Exercise description: Repeat, without any change, the entries presented below.

Stored items:
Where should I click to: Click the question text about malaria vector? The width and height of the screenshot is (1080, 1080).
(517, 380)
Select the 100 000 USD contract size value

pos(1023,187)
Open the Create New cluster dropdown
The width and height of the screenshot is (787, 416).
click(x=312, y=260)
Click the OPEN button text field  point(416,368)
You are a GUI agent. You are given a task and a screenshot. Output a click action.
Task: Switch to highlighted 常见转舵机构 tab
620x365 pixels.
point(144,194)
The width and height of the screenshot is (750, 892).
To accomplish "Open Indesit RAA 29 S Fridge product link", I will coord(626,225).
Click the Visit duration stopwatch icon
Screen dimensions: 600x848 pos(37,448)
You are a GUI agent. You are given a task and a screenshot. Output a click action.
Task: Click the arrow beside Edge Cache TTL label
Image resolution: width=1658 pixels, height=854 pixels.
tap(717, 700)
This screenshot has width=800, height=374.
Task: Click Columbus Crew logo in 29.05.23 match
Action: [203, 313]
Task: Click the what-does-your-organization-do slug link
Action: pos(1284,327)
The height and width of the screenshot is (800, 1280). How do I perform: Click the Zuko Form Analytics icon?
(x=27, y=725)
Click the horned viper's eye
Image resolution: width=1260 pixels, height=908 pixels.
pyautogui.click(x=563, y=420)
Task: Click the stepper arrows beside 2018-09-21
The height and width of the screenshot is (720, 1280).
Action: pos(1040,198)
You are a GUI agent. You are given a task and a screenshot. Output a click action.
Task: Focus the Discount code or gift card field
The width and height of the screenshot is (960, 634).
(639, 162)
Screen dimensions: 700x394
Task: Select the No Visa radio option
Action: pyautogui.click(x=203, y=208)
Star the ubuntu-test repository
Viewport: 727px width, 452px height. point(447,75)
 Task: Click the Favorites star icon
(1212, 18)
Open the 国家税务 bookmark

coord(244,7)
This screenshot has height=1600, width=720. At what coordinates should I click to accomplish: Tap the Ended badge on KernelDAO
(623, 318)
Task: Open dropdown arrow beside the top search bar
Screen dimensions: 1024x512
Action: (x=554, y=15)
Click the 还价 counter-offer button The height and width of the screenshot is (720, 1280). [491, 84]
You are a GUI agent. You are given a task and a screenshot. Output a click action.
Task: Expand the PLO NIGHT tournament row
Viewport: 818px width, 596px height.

Answer:
Where should I click to: Click the question text about malaria vector? The width and height of the screenshot is (1080, 1080).
(517, 380)
Select the 100 000 USD contract size value

pos(1023,187)
Open the Create New cluster dropdown
The width and height of the screenshot is (787, 416).
click(x=312, y=260)
Click the OPEN button text field  point(416,368)
You are a GUI agent. You are given a task and a screenshot. Output a click action.
Task: Switch to highlighted 常见转舵机构 tab
620x365 pixels.
point(144,194)
The width and height of the screenshot is (750, 892).
To accomplish "Open Indesit RAA 29 S Fridge product link", I will coord(626,225).
Click the Visit duration stopwatch icon
Screen dimensions: 600x848 pos(37,448)
You are a GUI agent. You are given a task and a screenshot. Output a click action.
Task: Click the arrow beside Edge Cache TTL label
Image resolution: width=1658 pixels, height=854 pixels.
tap(717, 700)
This screenshot has width=800, height=374.
Task: Click Columbus Crew logo in 29.05.23 match
Action: [203, 313]
Task: Click the what-does-your-organization-do slug link
Action: pos(1284,327)
The height and width of the screenshot is (800, 1280). How do I perform: Click the Zuko Form Analytics icon?
(x=27, y=725)
Click the horned viper's eye
Image resolution: width=1260 pixels, height=908 pixels.
pyautogui.click(x=563, y=420)
Task: Click the stepper arrows beside 2018-09-21
The height and width of the screenshot is (720, 1280).
Action: pos(1040,198)
You are a GUI agent. You are given a task and a screenshot. Output a click action.
Task: Focus the Discount code or gift card field
The width and height of the screenshot is (960, 634).
(639, 162)
Screen dimensions: 700x394
Task: Select the No Visa radio option
Action: pyautogui.click(x=203, y=208)
Star the ubuntu-test repository
Viewport: 727px width, 452px height. point(447,75)
 Task: Click the Favorites star icon
(1212, 18)
Open the 国家税务 bookmark

coord(244,7)
This screenshot has height=1600, width=720. At what coordinates should I click to accomplish: Tap the Ended badge on KernelDAO
(623, 318)
Task: Open dropdown arrow beside the top search bar
Screen dimensions: 1024x512
Action: (x=554, y=15)
Click the 还价 counter-offer button The height and width of the screenshot is (720, 1280). [491, 84]
You are a GUI agent. You are given a task and a screenshot. Output a click action.
Task: Expand the PLO NIGHT tournament row
Viewport: 818px width, 596px height.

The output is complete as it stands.